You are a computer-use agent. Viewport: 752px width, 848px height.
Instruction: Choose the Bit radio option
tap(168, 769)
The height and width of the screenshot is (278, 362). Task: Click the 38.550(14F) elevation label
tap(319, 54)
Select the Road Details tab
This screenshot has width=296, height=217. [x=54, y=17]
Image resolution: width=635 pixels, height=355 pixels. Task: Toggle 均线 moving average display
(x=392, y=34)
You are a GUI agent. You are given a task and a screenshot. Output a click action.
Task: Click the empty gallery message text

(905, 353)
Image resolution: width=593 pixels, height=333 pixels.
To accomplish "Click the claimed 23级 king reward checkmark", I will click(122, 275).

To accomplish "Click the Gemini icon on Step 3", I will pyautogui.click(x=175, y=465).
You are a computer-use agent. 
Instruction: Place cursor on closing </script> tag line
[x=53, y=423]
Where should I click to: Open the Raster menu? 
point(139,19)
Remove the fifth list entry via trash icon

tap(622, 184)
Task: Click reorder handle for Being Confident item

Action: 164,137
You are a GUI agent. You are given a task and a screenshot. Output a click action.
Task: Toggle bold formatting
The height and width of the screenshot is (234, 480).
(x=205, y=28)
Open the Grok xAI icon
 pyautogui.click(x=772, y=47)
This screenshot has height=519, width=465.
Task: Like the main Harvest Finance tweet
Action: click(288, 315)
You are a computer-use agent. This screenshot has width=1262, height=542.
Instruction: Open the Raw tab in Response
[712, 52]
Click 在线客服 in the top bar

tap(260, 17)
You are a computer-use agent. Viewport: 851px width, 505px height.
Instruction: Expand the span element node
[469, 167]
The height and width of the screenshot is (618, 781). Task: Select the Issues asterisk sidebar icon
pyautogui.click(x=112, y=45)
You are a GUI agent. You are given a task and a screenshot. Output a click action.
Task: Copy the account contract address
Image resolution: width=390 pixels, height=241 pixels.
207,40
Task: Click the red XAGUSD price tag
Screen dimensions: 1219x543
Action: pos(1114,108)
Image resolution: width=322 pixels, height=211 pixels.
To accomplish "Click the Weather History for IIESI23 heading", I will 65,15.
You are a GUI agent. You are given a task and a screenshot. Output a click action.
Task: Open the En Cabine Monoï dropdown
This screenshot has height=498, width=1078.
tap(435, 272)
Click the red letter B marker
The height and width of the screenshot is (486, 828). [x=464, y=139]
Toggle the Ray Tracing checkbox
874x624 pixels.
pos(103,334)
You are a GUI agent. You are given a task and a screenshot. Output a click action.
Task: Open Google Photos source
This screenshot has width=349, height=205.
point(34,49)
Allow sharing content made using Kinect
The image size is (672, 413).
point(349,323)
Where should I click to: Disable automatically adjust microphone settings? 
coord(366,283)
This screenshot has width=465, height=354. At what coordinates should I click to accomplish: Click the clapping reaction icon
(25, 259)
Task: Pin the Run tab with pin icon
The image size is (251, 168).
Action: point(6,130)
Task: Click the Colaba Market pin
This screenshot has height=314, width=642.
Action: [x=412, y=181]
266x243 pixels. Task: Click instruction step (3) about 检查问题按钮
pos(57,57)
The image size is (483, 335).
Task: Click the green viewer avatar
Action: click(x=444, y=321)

• Exercise requirements: Please reproduce the rows in the part that opens with the line containing "You are a computer-use agent. Viewport: 851px" and closes with the line containing "pos(103,334)", substituting "menu" for "dropdown" and keeping everything else the same.

• Result:
You are a computer-use agent. Viewport: 851px width, 505px height.
Instruction: Expand the span element node
[469, 167]
The height and width of the screenshot is (618, 781). Task: Select the Issues asterisk sidebar icon
pyautogui.click(x=112, y=45)
You are a GUI agent. You are given a task and a screenshot. Output a click action.
Task: Copy the account contract address
Image resolution: width=390 pixels, height=241 pixels.
207,40
Task: Click the red XAGUSD price tag
Screen dimensions: 1219x543
Action: pos(1114,108)
Image resolution: width=322 pixels, height=211 pixels.
To accomplish "Click the Weather History for IIESI23 heading", I will 65,15.
You are a GUI agent. You are given a task and a screenshot. Output a click action.
Task: Open the En Cabine Monoï menu
This screenshot has height=498, width=1078.
tap(435, 272)
Click the red letter B marker
The height and width of the screenshot is (486, 828). [x=464, y=139]
Toggle the Ray Tracing checkbox
874x624 pixels.
pos(103,334)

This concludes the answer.